Significance. If the characterizations hold, the paper contributes a clean theoretical framework linking selective disclosure to causal identification, with implications for Bayesian persuasion, information economics, and debates over causality in policy or science. The self-contained model (no free parameters or ad-hoc axioms) and the explicit asymmetry result are strengths that could generate falsifiable predictions for empirical work on disclosure strategies. The extension to pre-existing receiver models adds robustness.

major comments (3)
  1. [§2] §2 (model primitives and persuasion definition): Successful persuasion is defined directly as the joint distribution 'conclusively identifies the causal link' inside the sender-proposed graph. This strict identification criterion is imposed rather than derived from receiver utilities, priors, or Bayesian updating; it is load-bearing for the asymmetry because a weaker threshold rule (e.g., posterior probability of effect > threshold) could alter minimal disclosure cardinalities.
  2. [Characterization theorems] Characterization of minimal disclosures (likely Theorem 1 or Proposition 2): The claim that 'often only one or two well-chosen variables' suffice to establish a true causal link requires explicit statement of the identification strategy (e.g., which variables enable front-door or back-door identification) and the class of graphs considered. Without the full derivation visible, it is unclear whether the result holds generally or only under unstated restrictions on the true DGP.
  3. [§4] Debunking result (likely §4): The statement that 'debunking it is similar to persuading a receiver without one' needs verification that the receiver's pre-existing subjective model is correctly folded into the identification check; if the prior model alters how the disclosed joint distribution is interpreted, the similarity may fail to hold.
minor comments (2)
  1. [Abstract] The abstract's phrasing 'every common cause must be disclosed' should be qualified as 'every common cause of the treatment and outcome' for precision.
  2. [§2] Notation for the subjective causal model (e.g., how the proposed graph is formally represented) would benefit from a simple running example with an explicit DAG in the main text.

Circularity Check

0 steps flagged

Theoretical model self-contained; asymmetry follows directly from persuasion definition

full rationale

The paper defines a model of causal persuasion in which the receiver is persuaded only if the disclosed joint distribution conclusively identifies the causal link of interest (or its absence) within the proposed graph. The claimed asymmetry—that establishing a non-zero causal link often requires disclosing only one or two variables while dispelling a perceived link requires disclosing every common cause—follows immediately from this definition combined with standard causal identification results (e.g., back-door criterion). No step reduces a derived prediction to a fitted parameter, self-citation chain, or ansatz smuggled from prior work by the same authors. The construction is self-contained as pure theory; the persuasion success condition is stipulated rather than derived from receiver utilities or belief updating, but this is an explicit modeling choice, not a circular reduction.

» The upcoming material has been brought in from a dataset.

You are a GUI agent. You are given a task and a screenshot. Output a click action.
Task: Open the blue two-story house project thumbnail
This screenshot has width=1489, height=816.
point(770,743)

Axiom & Free-Parameter Ledger

0 free parameters · 1 axioms · 1 invented entities

The central claim rests on a behavioral assumption about when a receiver accepts a causal model and on the formal definition of conclusive identification from disclosed data.

axioms (1)
  • domain assumption A receiver is persuaded by the proposed causal model only if the disclosed data conclusively identifies the causal link of interest.
    This defines the success condition for persuasion and is stated directly in the abstract.
invented entities (1)
  • subjective causal model proposed by the sender no independent evidence
    purpose: Binds the disclosed variables into a causal story that the receiver evaluates against the data.
    Introduced as part of the persuasion mechanism; no independent empirical test is provided in the abstract.